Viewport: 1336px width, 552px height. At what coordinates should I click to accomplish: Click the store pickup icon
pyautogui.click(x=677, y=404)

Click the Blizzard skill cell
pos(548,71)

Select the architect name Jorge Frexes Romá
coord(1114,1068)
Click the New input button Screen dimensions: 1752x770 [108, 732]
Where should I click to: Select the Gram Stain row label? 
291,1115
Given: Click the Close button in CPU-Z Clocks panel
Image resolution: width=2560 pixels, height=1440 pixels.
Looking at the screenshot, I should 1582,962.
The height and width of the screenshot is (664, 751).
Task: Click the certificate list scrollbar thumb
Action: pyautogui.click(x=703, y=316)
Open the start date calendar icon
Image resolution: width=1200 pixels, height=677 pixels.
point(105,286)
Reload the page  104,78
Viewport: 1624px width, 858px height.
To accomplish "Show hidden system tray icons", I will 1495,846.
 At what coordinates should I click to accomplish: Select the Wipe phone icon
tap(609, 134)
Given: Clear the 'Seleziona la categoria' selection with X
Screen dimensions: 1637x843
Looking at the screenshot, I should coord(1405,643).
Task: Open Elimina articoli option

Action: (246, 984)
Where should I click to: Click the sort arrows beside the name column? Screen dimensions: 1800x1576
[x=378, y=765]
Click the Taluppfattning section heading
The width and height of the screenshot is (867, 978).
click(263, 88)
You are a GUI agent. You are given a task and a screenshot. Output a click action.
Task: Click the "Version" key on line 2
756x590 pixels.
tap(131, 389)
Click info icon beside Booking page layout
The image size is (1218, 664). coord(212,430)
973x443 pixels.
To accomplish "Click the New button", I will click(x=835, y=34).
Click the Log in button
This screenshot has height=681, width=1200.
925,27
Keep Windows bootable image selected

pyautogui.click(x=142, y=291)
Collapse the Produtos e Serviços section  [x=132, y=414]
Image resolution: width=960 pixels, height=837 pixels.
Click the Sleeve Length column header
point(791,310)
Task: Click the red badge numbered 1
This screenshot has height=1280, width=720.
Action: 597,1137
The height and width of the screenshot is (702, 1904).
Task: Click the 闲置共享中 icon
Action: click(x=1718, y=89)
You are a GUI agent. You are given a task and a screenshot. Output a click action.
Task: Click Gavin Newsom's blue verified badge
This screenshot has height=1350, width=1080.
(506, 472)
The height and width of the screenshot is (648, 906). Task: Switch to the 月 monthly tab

++++++++++++++++++++

**TASK TO CARRY OUT**
Begin at the first line of the entries above and copy every line exactly, ending with the line that contains "Click the New input".

**ANSWER BOX**
Viewport: 1336px width, 552px height. At what coordinates should I click to accomplish: Click the store pickup icon
pyautogui.click(x=677, y=404)

Click the Blizzard skill cell
pos(548,71)

Select the architect name Jorge Frexes Romá
coord(1114,1068)
Click the New input button Screen dimensions: 1752x770 [108, 732]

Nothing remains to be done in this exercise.